International Analyse  

Le Dalaï-Lama a jeté le trouble dans les esprits européens, et en particulier parmi ses partisans occidentaux. Dans un entretien accordé à la "Frankfurter Allgemeine Zeitung" depuis son exil de Dharamsala, en Inde, le chef spirituel des Tibétains a estimé que "trop" de réfugiés étaient arrivés en Europe. "L’Europe, l’Allemagne en particulier, ne peut devenir un pays arabe, l’Allemagne est l’Allemagne." Des propos inattendus dans sa bouche et qui en ont déconcerté, voire choqué, plus d’un mardi.

L’Allemagne ne compte que 5 % de musulmans, dont une grande majorité de Turcs. Elle a accueilli 1,1 million de demandeurs d’asile en 2015 et s’apprête à en recevoir 2,5 millions d’ici à 2020. Quand bien même toute la Syrie trouverait-elle refuge à Berlin, l’Allemagne n’en serait pas encore majoritairement arabe.

N’empêche. L’extrême droite a senti l’aubaine et applaudi les propos du Dalaï-Lama : si même un grand sage bouddhiste l’affirme, n’est-ce pas qu’elle a raison de crier au loup ? Quant aux détracteurs du plus célèbre des réfugiés tibétains, notamment à la gauche de la gauche, ils se sont sentis confortés dans leurs critiques à l’encontre de ce moine encore trop politiquement influent à leurs yeux.

Dans l’esprit d’un retour

La phrase-choc du Dalaï-Lama témoigne d’une très imparfaite stratégie de communication - qu’on a au demeurant déjà pu observer ces derniers temps.
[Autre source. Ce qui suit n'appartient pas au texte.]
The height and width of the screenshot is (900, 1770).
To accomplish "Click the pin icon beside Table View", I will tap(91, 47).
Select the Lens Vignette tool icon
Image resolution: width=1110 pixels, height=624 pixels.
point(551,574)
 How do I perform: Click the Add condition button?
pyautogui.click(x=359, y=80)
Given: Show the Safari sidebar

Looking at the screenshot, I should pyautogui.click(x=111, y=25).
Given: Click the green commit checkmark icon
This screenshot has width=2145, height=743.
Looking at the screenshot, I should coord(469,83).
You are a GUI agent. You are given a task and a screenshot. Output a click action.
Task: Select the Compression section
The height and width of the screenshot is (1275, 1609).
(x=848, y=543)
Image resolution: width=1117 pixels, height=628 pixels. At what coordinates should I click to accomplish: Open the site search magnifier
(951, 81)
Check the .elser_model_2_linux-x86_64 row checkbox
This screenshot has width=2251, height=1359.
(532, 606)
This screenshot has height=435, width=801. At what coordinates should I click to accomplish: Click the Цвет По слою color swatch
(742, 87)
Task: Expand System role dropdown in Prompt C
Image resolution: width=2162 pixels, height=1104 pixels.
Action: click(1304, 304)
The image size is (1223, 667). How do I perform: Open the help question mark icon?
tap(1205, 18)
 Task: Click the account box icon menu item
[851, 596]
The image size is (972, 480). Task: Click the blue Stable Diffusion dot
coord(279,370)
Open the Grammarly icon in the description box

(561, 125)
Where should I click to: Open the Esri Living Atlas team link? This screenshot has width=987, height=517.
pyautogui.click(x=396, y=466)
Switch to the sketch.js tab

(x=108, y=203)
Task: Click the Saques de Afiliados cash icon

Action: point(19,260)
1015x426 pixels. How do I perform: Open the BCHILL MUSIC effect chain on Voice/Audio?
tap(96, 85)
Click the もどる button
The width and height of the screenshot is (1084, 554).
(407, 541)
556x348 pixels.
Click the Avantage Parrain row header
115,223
Mais elle ne peut occulter le reste de son raisonnement. "Quand nous regardons le visage de chaque réfugié, surtout ceux des enfants et des femmes, nous ressentons leur souffrance et un être humain qui a de meilleures conditions de vie a la responsabilité de les aider", a-t-il aussi affirmé à la "FAZ". Les Indiens ont accueilli et continuent d’accueillir les dizaines de milliers de Tibétains fuyant la domination de Pékin.

Et lorsque le Dalaï-Lama ajoute que les "réfugiés ne devraient être accueillis que provisoirement", cela se comprend à la lumière de ce qu’il a toujours prôné pour son propre peuple. "L’objectif devrait être qu’ils retournent (chez eux) et aident à reconstruire leur pays" , a-t-il déclaré à propos des Syriens et autres Irakiens, comme il le dit depuis des années aux Tibétains. Peu d’ailleurs, parmi ces exilés en Inde, prennent la nationalité de leur pays d’accueil car l’esprit du retour est toujours bien vivace dans leur communauté.

Le Dalaï-Lama lui-même espère pouvoir retourner sur sa terre natale, "peut-être dans quelques années". "Si les conditions de mon retour sont réunies, ou à tout le moins d’une courte visite, cela serait pour moi une joie."